The statewide picture
Across all 5,775 tracked CUNY community college sections:
| Mode | Sections | Share | |---|---|---| | In-person | 3,062 | 53.0% | | Online | 2,356 | 40.8% | | Hybrid | 357 | 6.2% |
The 6.2% hybrid rate is lower than every other East Coast system we've examined in this series: Maryland at 13.7%, Massachusetts at 14.2%, Virginia at 11.3%, and South Carolina at 10.6%. It's also well below Kentucky's KCTCS at 13.2%. Even among systems that don't lead on hybrid adoption, CUNY's community colleges stand out for a low rate combined with a high online share.
One explanation is institutional scale and structure.
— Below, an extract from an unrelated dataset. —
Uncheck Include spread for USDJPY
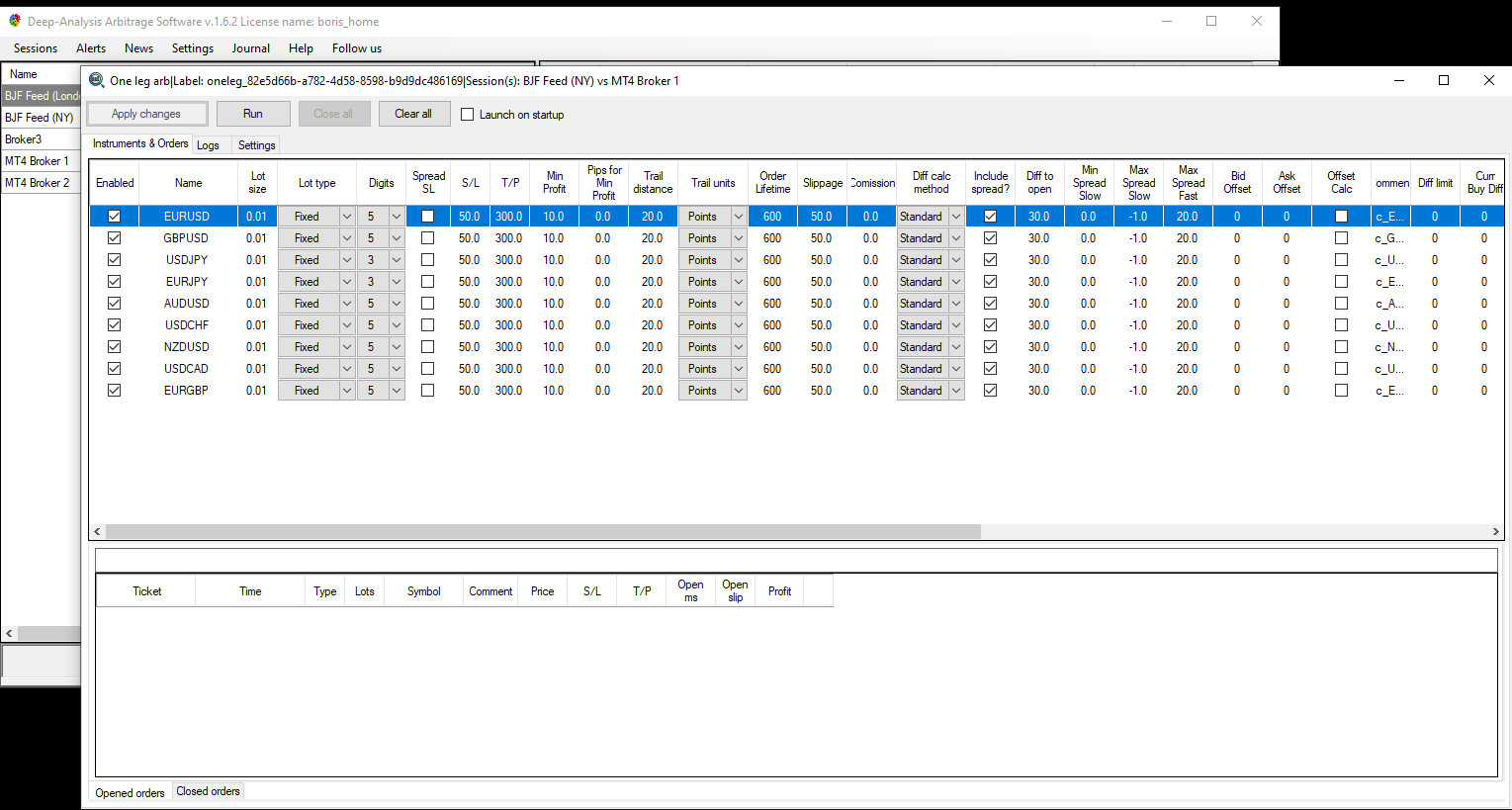The height and width of the screenshot is (810, 1512). pyautogui.click(x=990, y=259)
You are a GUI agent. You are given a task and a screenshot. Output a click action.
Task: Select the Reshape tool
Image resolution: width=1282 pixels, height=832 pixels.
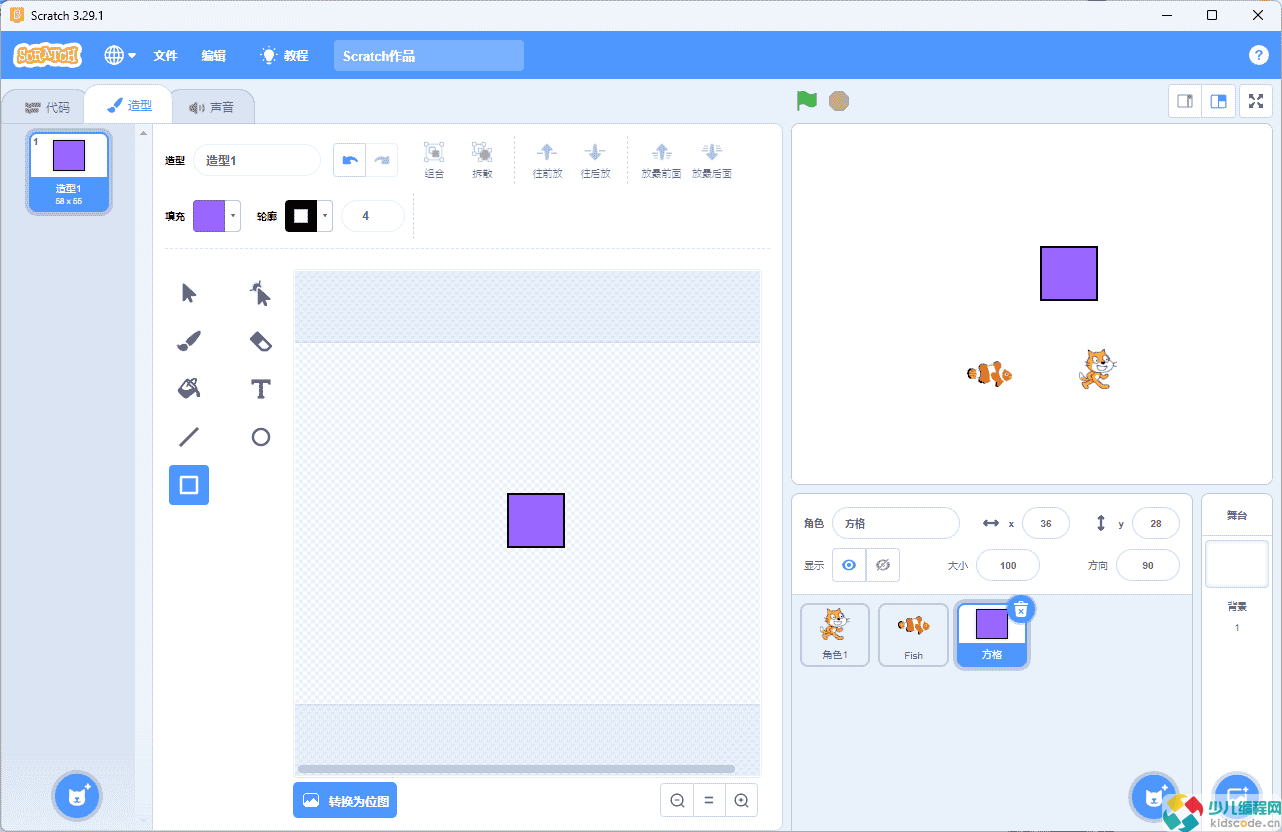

CUNY's community colleges are embedded in one of the world's densest urban transit networks — every campus is reachable by subway or bus from virtually anywhere in the city. The commute problem that drives hybrid adoption at rural and suburban colleges (reducing the number of trips to campus) is less acute when a student's campus is 25 minutes by train. A hybrid course reduces commute days from three to one per week; in New York, that's less compelling than it is for a student in rural Kentucky or central Alabama.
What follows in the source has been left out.